Step 2: Prepare the Meat Sauce
- Finely chop the celery, carrot, and onion.
- In a large pan, heat a drizzle of olive oil over medium heat. Add the chopped vegetables and sauté for a few minutes until softened.
- Add the mixed meats (lamb, pork, and beef) to the pan and cook until the meat begins to brown.
- Pour in the white wine and let it evaporate, then add the peeled tomatoes. Stir well to combine.
- Season with salt and pepper to taste, then cover and let the sauce simmer for approximately 3 hours, stirring occasionally.
Step 3: Make the Fresh Pasta
- On a clean surface, sift the flour into a mound and create a well in the center.
- Crack the 3 eggs into the well, and using a fork, gently beat them, gradually incorporating the flour from the edges. Once the dough begins to come together, start kneading with your hands.
- Continue kneading for about 10-15 minutes, until the dough is smooth and elastic. Cover the dough with a clean cloth and let it rest for 30 minutes.
- Roll out the dough into a thin sheet, then dust it with flour. Lay the sheet onto the “chitarra” (pasta maker) and roll a rolling pin over it to cut the pasta into spaghetti-sized strands.
Step 4: Cooking the Meatballs and Pasta
- Heat a little olive oil in a pan and briefly brown the meatballs until they are golden and cooked through. Remove them from the pan and set aside.
- Strain the meat sauce, removing the chunks of meat, but keeping the rich sauce.
- Bring a large pot of salted water to a boil, then add the freshly made spaghetti.
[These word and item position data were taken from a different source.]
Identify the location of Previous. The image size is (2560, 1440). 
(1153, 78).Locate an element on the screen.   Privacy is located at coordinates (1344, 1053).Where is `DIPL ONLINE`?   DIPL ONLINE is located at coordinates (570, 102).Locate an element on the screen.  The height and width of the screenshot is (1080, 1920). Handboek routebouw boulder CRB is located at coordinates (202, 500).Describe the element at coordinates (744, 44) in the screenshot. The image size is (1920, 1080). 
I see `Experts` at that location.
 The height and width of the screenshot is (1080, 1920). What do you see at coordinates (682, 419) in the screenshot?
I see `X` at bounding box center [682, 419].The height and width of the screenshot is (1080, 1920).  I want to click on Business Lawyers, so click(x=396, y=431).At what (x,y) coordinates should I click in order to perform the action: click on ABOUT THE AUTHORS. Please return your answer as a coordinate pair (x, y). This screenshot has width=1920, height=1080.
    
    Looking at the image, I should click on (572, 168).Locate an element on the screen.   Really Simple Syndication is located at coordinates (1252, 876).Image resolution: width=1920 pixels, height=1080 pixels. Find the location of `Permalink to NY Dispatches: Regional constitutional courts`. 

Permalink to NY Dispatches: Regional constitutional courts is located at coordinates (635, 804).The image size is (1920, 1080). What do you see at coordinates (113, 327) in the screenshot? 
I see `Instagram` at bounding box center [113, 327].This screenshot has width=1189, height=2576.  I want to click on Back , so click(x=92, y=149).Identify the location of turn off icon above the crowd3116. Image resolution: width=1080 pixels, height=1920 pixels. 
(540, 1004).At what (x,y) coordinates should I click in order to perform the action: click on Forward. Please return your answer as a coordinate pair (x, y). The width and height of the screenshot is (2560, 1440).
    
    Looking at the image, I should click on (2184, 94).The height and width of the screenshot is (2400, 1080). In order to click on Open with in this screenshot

Cook for about 2-3 minutes until al dente.
- Drain the pasta, and combine it with the meat sauce (without the meat chunks). Toss the pasta in the sauce until evenly coated.
- Serve the pasta with meatballs on top and sprinkle with grated Parmigiano Reggiano.
Tips:
- For a richer sauce, you can add a dash of red wine while simmering the tomatoes.
- If you prefer a lighter pasta, you can opt for whole wheat flour or add some spinach to the dough for color.
- Serve the dish with a fresh side salad and a glass of crisp white wine for a complete meal.
Enjoy your Spaghetti alla Chitarra with Meatballs, a hearty, flavorful Italian classic!